Leaving the images behind, copy every line of the records exactly.

Dataset excerpts:
^^^^^^^^
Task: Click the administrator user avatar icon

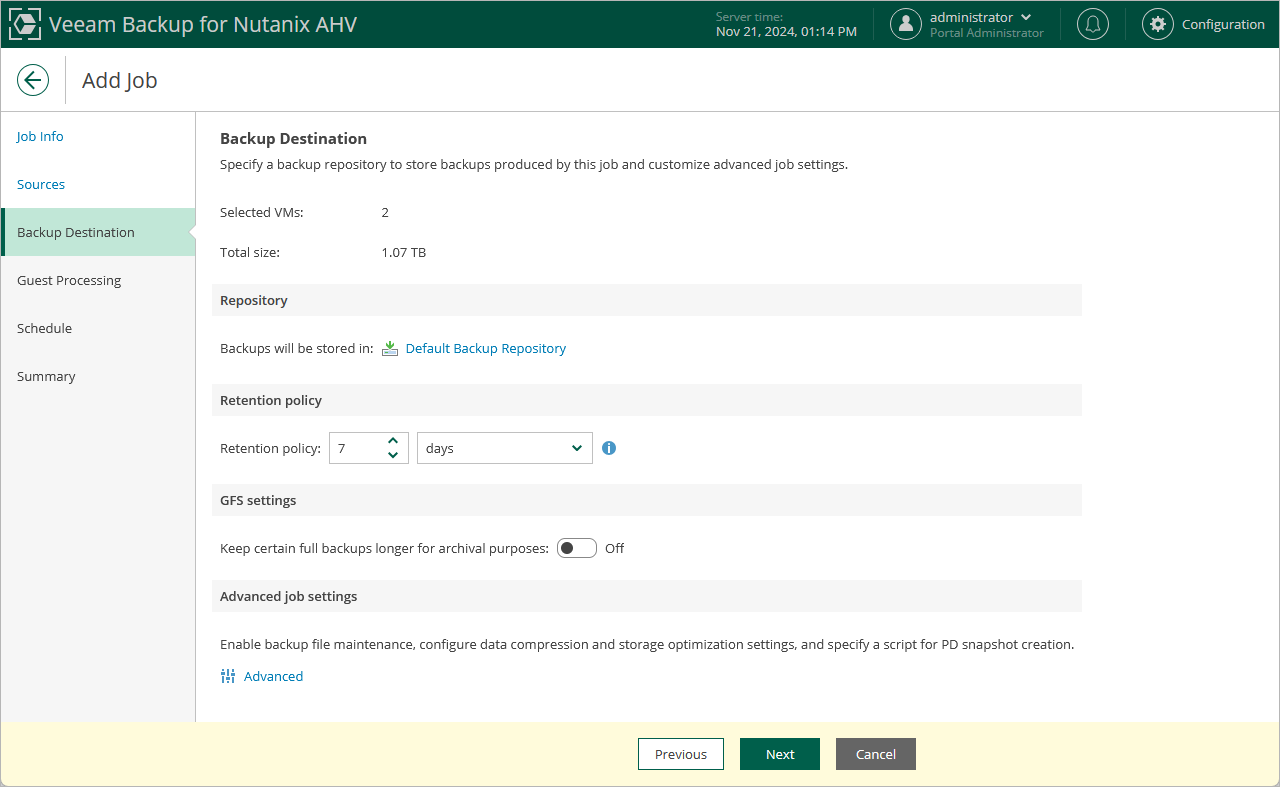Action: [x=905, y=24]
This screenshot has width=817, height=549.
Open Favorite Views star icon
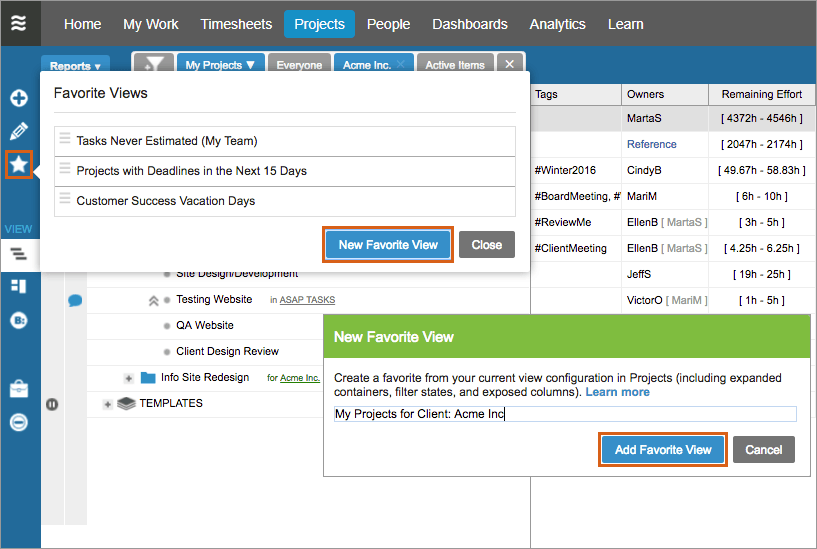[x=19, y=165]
^^^^^^^^
● **WRITTEN ANSWER**
Task: Click the administrator user avatar icon

Action: [x=905, y=24]
This screenshot has width=817, height=549.
Open Favorite Views star icon
[x=19, y=165]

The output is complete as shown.